So war das unabhängige Ruanda bis zum Genozid permanent von martialischen Drohungen der exilierten Eroberer-„Rasse“ bedroht – extremistische Hutu-Fraktionen konterten mit Drohungen und Propaganda in den regierungseigenen Medien gegen die innerhalb Ruandas verbliebenen Tutsi, sie massenhaft umzubringen, wenn die Invasion stattfinden sollte.
Die kam dann als Guerillakrieg durch die Rwandan Patriotic Front (RPF) seit Oktober 1990 von Uganda aus. Die Hutu-Extremisten organisierten sich ebenso seit 1990 unter dem Dach der herrschenden Hutu-Elite, die mehr und mehr mit der relativ gemäßigten Regierung von Präsident Habyarimana unzufrieden waren.
Von 1990-1993 kam es bereits zu einzelnen Massakern an einheimischen Tutsi. Die Realität des Guerillakrieges, beständige rassistische Propaganda und Gegenpropaganda führten zu einem Aufschaukeln der Situation. Die Angst vor neuer Unterdrückung durch eine Tutsi-Rückkehr half dabei, die Hutu-Massen für das Ziel der Hutu-Extremisten zu gewinnen. (19) Nur noch der Anlass zum Losschlagen fehlte. Der kam dann durch die bis heute ungeklärte Ermordung Habyarimanas, die propagandistisch sofort der Tutsi-Guerilla zugeschrieben wurde. Gleich danach begann der Genozid, rund 800.000 von etwas über 1 Mio. Tutsi in Ruanda wurden getötet.
Nur wer bei den Arbeiten der Genozid-ForscherInnen konsequent antimilitaristisch zwischen den Zeilen liest, erfährt quasi im Nebensatz, dass Kagames RPF (von Uganda hervorragend ausgestattet und militärisch der ruandischen Hutu-Armee weit überlegen) aus machtstrategischen Gründen bei weitem nicht so schnell vorrückte wie möglich, um den Genozid zu beenden.
Eine Machteroberung auf der Basis eines Genozids schien internationale Anerkennung zu versprechen! (20)
„Die RPF war Komplize der Gewalt in vielfacher Weise. Die RPF-Invasion war ein Schlüsselelement im gefährlichen Mix, der zum Genozid führte.
Sie verübte einen Gutteil der Gewalt während des Bürgerkriegs. RPF-Soldaten führten Rachemorde an Zehntausenden während und nach dem Genozid aus.
Im April 1995 waren RPF-Soldaten verantwortlich für die Tode von vielleicht 5.000 Menschen im bereits notorisch gewordenen Kibeho-Massaker“ (21), wo wahllos in die Menge fliehender Hutu-Flüchtlinge in einem kongolesischen Flüchtlingscamp geschossen wurde.

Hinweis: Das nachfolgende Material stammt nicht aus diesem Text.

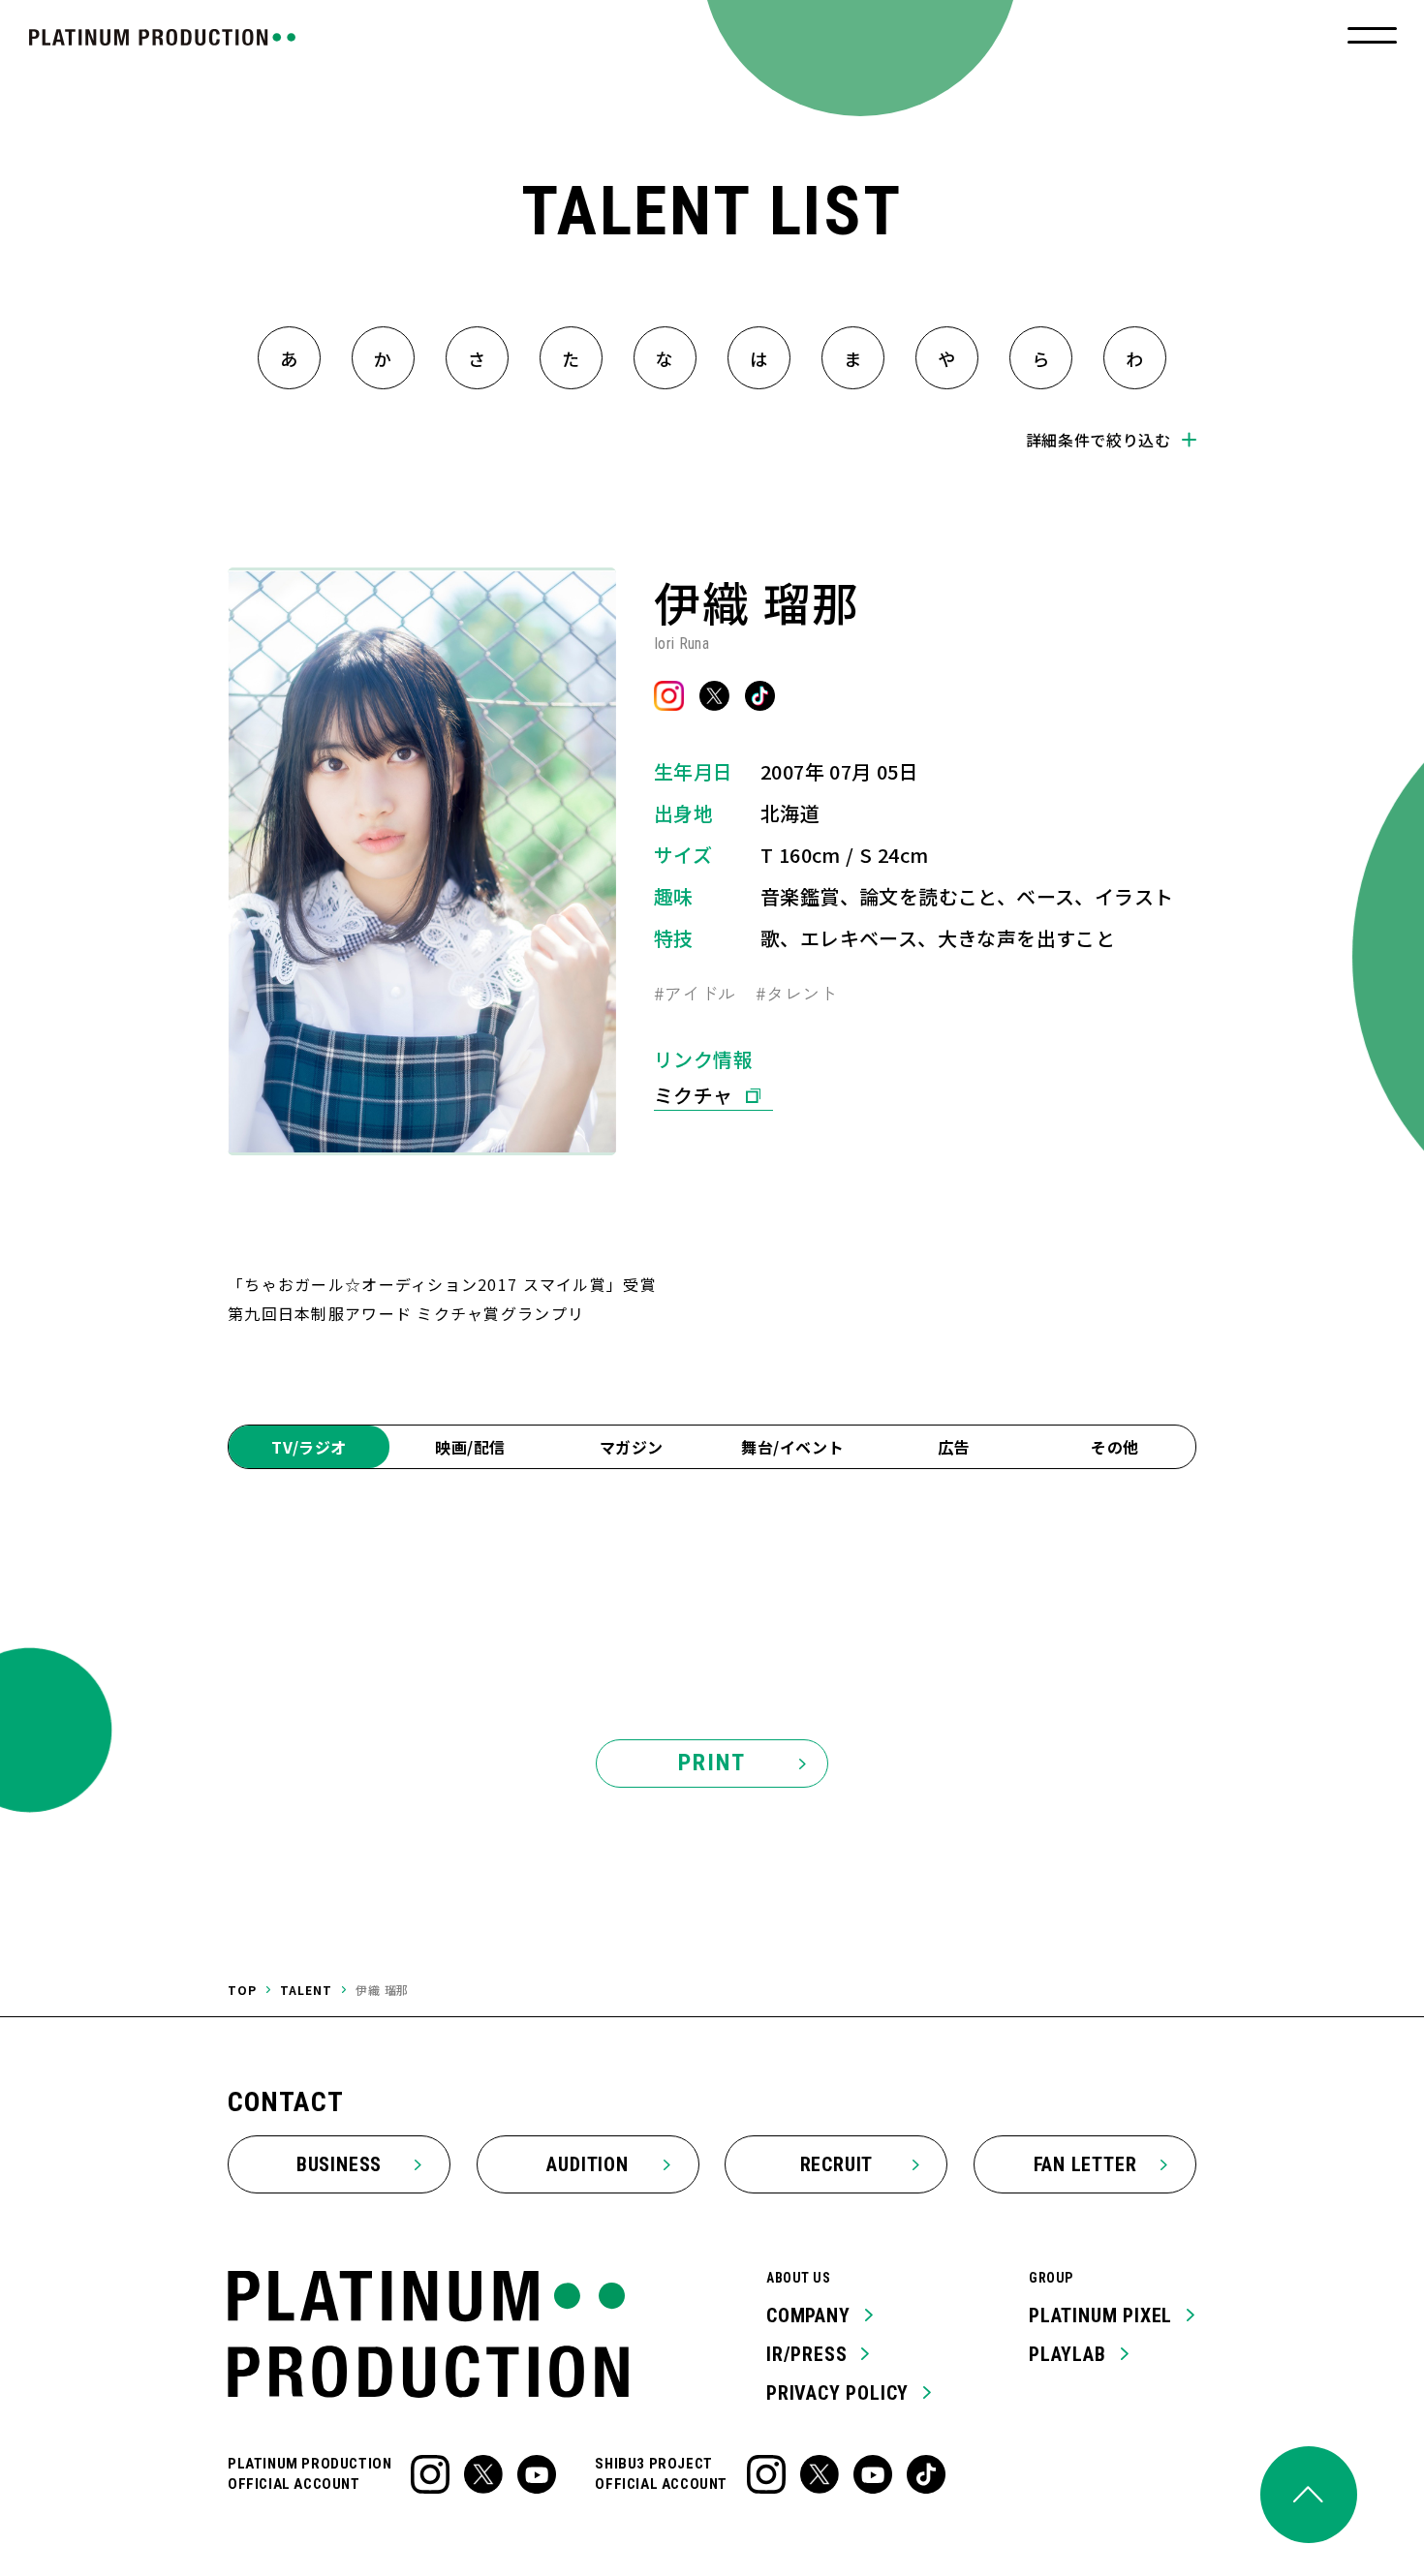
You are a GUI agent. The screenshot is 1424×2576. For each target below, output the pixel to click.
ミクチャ (693, 1095)
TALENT (306, 1989)
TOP (242, 1989)
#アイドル (695, 992)
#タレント (797, 992)
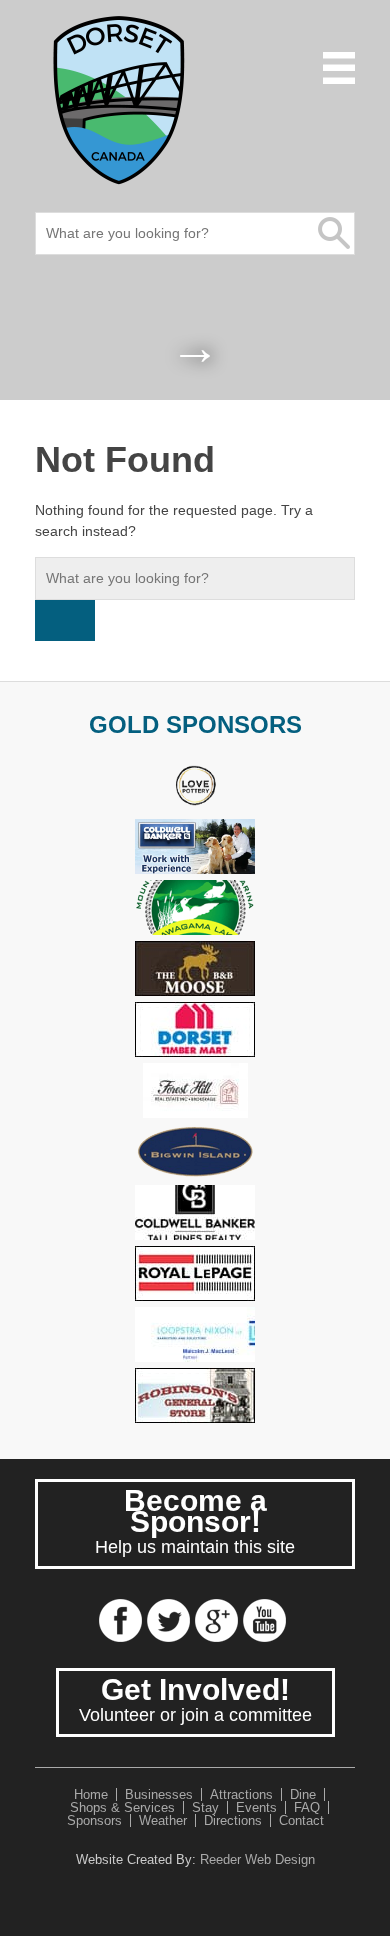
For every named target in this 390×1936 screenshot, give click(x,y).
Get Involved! (195, 1699)
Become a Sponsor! (195, 1520)
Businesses (159, 1794)
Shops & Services (122, 1807)
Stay (205, 1807)
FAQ (307, 1807)
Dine (303, 1794)
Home (91, 1794)
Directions (233, 1820)
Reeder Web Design (257, 1859)
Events (256, 1807)
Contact (301, 1820)
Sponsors (94, 1820)
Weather (163, 1820)
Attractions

In einem eigenen Tutsi-Flüchtlingscamp außerhalb Kigalis vergewaltigten RPF-Soldaten Tutsi-Frauen, „manche sollten sogar durch die Hand der RPF sterben“ (22).
Mit der Darstellung der Verbrechen von Milizen, Guerillas und protostaatlichen militärischen Verbänden kommt bei der Ursachenanalyse eine zweite militärische Seite ins Spiel, und die Entstehung des Genozids im Rahmen einer Kriegssituation rückt stärker ins Blickfeld.
Hinzu gesellen müsste sich weiter eine antimilitaristische Analyse der Frage, ob UN-Militäreinsätze in der Lage waren, Massengewalt zu stoppen, oder ob konkret eine gut ausgerüstete und entschlossen zuschlagende UN-Militärmacht – die dann ja doch eher von NATO oder US-Armee gestellt oder dominiert wird – in Ruanda den Genozid hätte verhindern können, wie westliche Medien vielfach und vorschnell behauptet haben.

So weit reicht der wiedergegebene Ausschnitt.